:: RECORDS PROVIDED ::
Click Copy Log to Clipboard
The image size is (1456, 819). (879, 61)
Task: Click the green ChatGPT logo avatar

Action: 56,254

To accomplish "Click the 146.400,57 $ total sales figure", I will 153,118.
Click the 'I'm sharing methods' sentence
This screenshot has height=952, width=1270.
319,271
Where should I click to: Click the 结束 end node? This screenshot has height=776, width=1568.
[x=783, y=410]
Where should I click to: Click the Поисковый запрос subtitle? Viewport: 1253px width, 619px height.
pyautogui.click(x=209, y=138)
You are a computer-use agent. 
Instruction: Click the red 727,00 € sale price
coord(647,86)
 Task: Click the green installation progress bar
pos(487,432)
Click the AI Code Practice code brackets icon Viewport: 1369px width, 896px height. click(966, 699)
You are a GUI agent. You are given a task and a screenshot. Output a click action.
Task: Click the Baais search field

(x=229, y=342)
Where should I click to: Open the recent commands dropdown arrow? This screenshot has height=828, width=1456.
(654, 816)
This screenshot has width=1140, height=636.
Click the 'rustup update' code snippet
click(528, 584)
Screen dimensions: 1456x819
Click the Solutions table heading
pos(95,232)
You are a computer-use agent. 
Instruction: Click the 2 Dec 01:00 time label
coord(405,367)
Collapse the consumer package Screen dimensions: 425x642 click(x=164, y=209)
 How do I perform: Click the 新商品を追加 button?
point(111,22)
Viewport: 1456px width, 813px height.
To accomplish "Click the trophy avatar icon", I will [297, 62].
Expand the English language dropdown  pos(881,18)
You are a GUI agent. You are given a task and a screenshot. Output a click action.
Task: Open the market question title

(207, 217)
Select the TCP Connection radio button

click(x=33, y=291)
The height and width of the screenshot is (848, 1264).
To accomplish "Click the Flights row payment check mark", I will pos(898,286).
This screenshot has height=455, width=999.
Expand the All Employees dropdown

:: ABOUT THIS EXERCISE ::
Based on the entries above, please count how many lines contain the string "Expand", and reply with the figure only.

:: EXERCISE ANSWER ::
2